No matter at what skill level you are your sketchbook should feel like that unintimidating, non-judgmental place where it’s okay to fail. That’s not to say that you deliberately make a bad drawing, but you’re not afraid to. You’re not afraid to go beyond what you’ve done before, just have fun, or try to come up with an idea for a painting or illustration. 

In the watercolors I’ve posted here one of the things that I strive to do is to lessen the amount of detail I use. I want to be able to paint an image with broad clean washes with only as much rendering as needed, but I have a tendency to render too much. There might not seem like a whole lot of rendering in these images, they’re not photo realistic but I’m still trying to strike a balance on how simple I want the rendering to be.
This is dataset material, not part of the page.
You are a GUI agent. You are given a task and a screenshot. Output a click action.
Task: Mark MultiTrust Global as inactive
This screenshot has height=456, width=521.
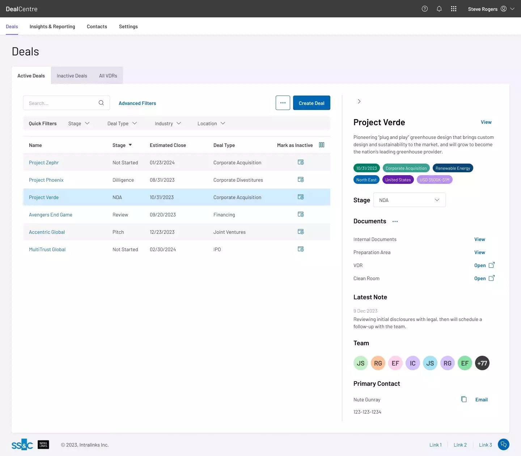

The ink sketches on this page were done as I was trying to visualize an illustration assignment. The other sketches and final illustration were posted in a previous blog entry.


Sunday, April 13, 2014

A traditional Pen and Ink Illustration

For a recent illustration assignment I decided to return to traditional media rather than digital. Although I eventually put in some shading in Sketchbook Pro the pen and ink illustration was largely done using a steel nib and india ink on paper.
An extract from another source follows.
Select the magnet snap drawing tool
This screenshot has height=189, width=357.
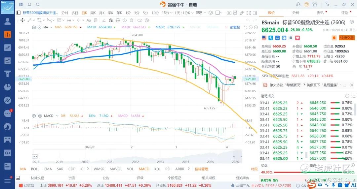click(x=111, y=20)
 The reason for working this way was that I liked the idea for the drawing and wanted to have an original rather than a digital copy. Compared to doing a pen and ink drawing digitally working with traditional media can seem tedious.  The reason I find it so is because of the work it takes to go from initial sketch to finished pencil drawing, then transferring that drawing to a sheet of Bristol board to do the final inking.
 What I do with the initial drawing, once its been approved, is to rework It making corrections. I do this using a sheet of tracing paper placed over the drawing. I will continue to make corrections using as many sheets of tracing paper as needed till I feel satisfied with the drawing.
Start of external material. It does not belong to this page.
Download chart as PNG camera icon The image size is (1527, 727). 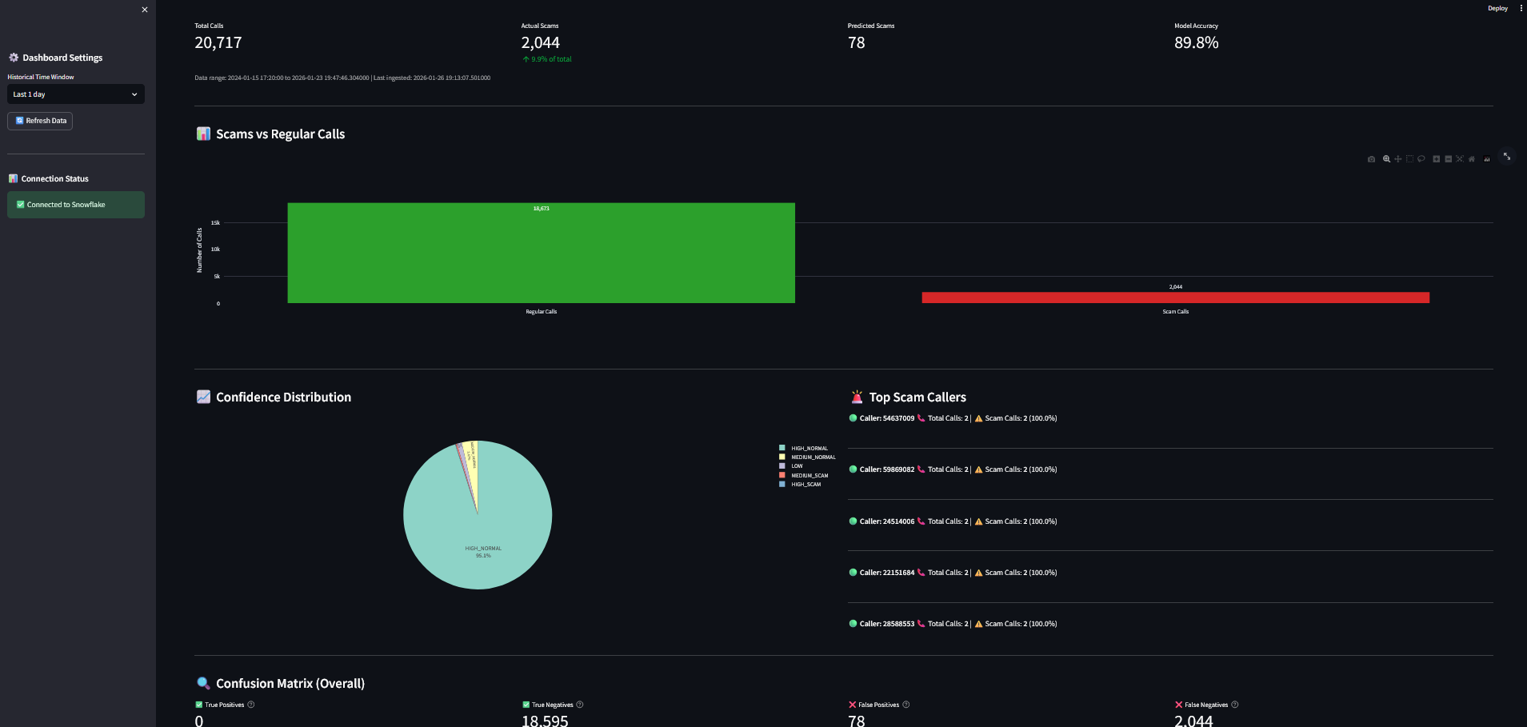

After that I transfer the final drawing to a board using a light box. To save time I may make a scan of the final drawing and in Photoshop convert it to a blue line drawing or a very light gray and print that on to a sheet of Bristol board. Once the drawing is transferred I start applying the ink.. In actuality the tedious part to me is transferring the drawing once its ready, everything else I enjoy doing.

The brown shading was done in Sketchbook Pro and the final illustration was fit in to an oval panel.